Un sabroso y buen danzón en La Ciudadela
Por Teresa Vaquero Cruz
Su raíz nos lleva hasta Inglaterra, a la danza del campo, pasando por Francia en el Siglo XVII. Tiempo después las cadenas de la esclavitud llegaron a Cuba y con ellas la danza y el ADN de África. Fue el 1 de enero de 1879 cuando en el Liceo de Matanzas se entonó el primer danzón: Las alturas de Simpson. Miguel Faílde había dado vida al ritmo, a la cadencia y a la tradición.
Uno años después los migrantes cubanos que entraron por Puerto Progreso, en la Península de Yucatán, trajeron consigo este ritmo. Es cierto, en Cuba se parió, pero aquí en México se acogió. Cuenta el investigador Jesús Flores y Escalante en su libro “Imágenes del Danzón” (Asociación Mexicana de Estudios Fonográficos AC, 2006), que México fue el único país donde el género tomó raíces y creó una cultura del danzón.

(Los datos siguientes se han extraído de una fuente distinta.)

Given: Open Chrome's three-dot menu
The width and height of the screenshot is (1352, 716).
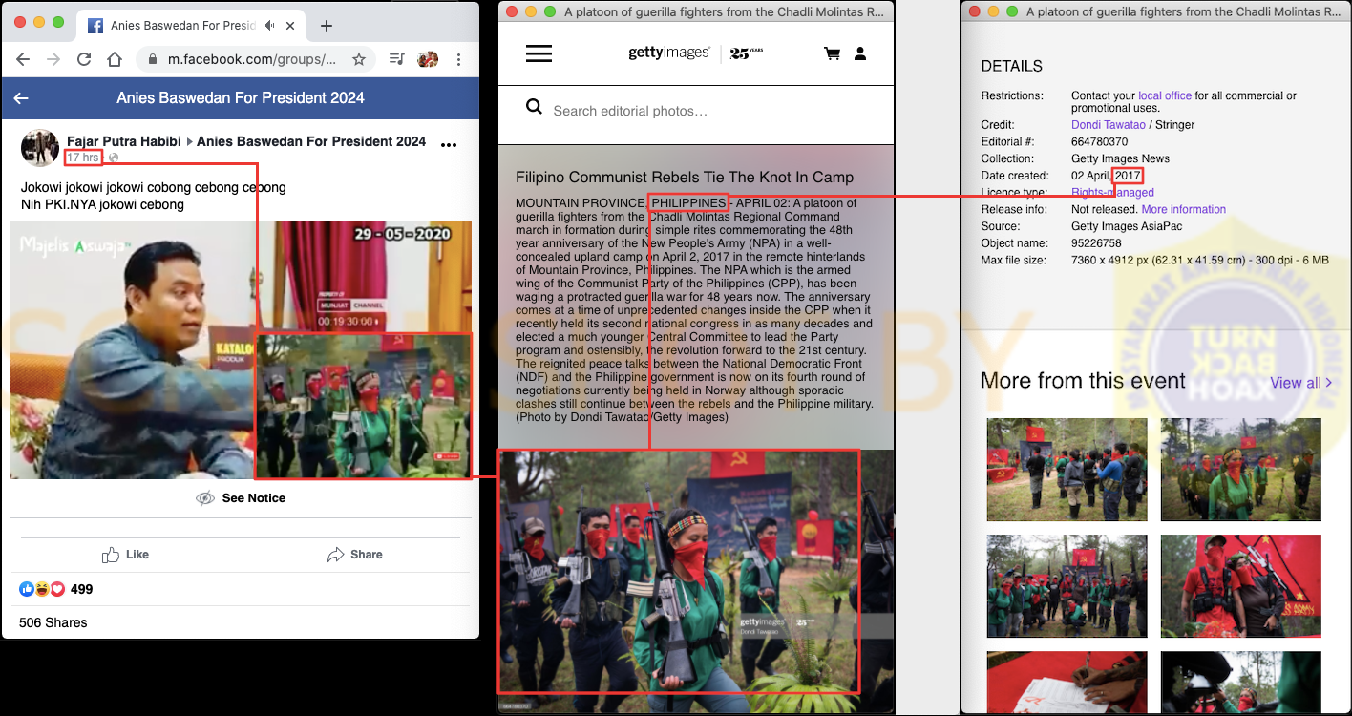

Se le ha alimentado en plazas, salones de baile y en los corazones de innumerables bailarines que se congregan a los pies de los músicos , prestos para ejecutar el “columpio”, “cuadro” o “lateral”, los pasos del danzón, dónde lo más importante es tomar a la pareja, con decisión, con firmeza; y ella se dejar llevar. Y goza y siente.
Todos los sábados en punto de las once de la mañana, en la Ciudadela, en la Ciudad de México, y sus alrededores se pueden escuchar pasos presurosos. Se ven los vestidos de charol, las zapatillas brillantes y de múltiples colores, las medias caladas que acarician las piernas torneadas, los sombreros con plumas desfilan por las calles, se miran gallardos los trajes de pachuco. La estatua de José María Morelos los ha visto pasar durante 20 años.

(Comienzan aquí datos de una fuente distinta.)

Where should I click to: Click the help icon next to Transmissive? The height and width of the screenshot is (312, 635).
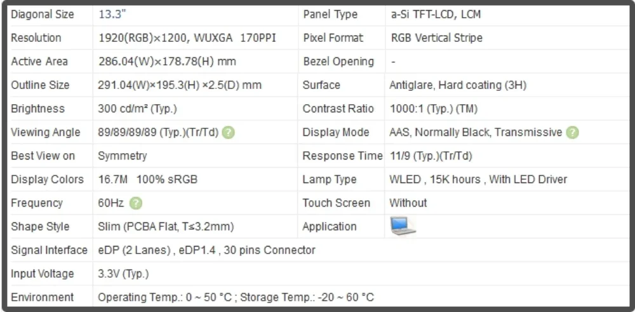pos(572,133)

Fue en 1996 cuando la nostalgia y la cultura popular se apoderaron de la Ciudadela. Desde entonces las parejas ejecutan sus mejores pasos, así como lo hacían en el Salón Los Ángeles, el Savoy, el California Dancing Club o el mismísimo Smyrna, propiedad de Antonieta Rivas Mercado, cabaret de moral muy ligera y de gran diversión, testigo de memorables noches de Salvador Novo, políticos y jornaleros, ubicado en terrenos de la Décima Musa, en San Jerónimo, en esos que hoy forman parte de la Universidad del Claustro de Sor Juana.

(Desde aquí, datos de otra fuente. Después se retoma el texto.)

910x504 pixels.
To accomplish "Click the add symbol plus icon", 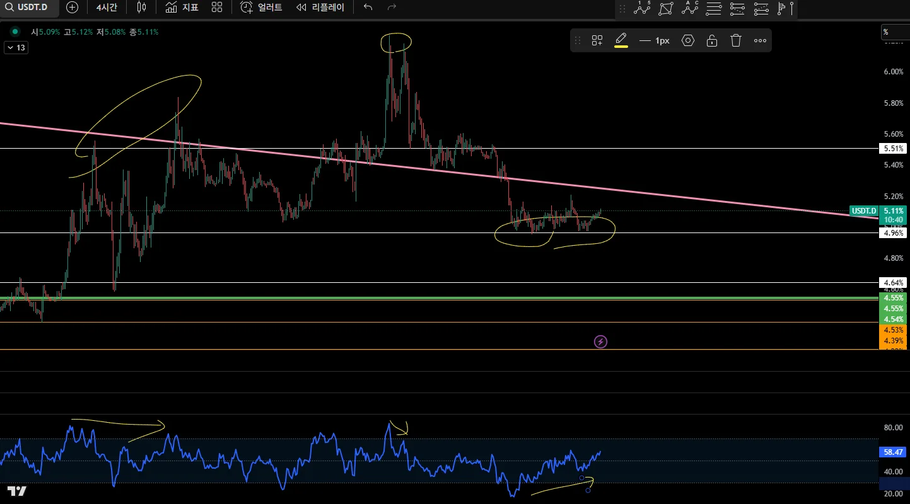I will pos(73,8).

Cada fin de semana la plaza del danzón recibe a sus visitantes, sin importar la edad. Uno puede acceder a ese mundo, dónde tarde o temprano la música invade el cuerpo, llega al corazón y comienza a mover los pies. Por veinte o cincuenta pesos se aprende a amar, a seducir, a saborear. Cada nota, cada movimiento lento, tan lento dónde la cadencia se funde con la sutileza de los pies, se baila en el área equivalente a una moneda de un centavo. Así se juntan los cuerpos. Se sacrifican la prisa y la velocidad por el estilo y la pasión. Cualquier interesado puede acudir. Con certeza encontrará maestros que lo enseñen a bailar cerrado, floreado y con mucho sabor.
Nereidas. Sus notas nos llevan al recuerdo, a la memoria. Ícono del danzón. Surgió entre los cielos y la tierra oaxaqueña el 15 de abril de 1902. Amador Pérez Torres trajo el regalo más significativo para todos aquellos que gustan de tomar a su pareja, hacerla girar suavemente acariciando al viento, dibujar cuadros con los pies y después descansar. Ellas se abanican el rostro con los hermosos abanicos que cuelgan de sus muñecas; ellos, galanteando, sin perder su porte, esperan que comience el compás de la siguiente melodía.
Así son los fines de semana en la Ciudadela. Músicos, reinas y reyes de la pista nos comparten de su añoranza, tradición, sabor y libertad.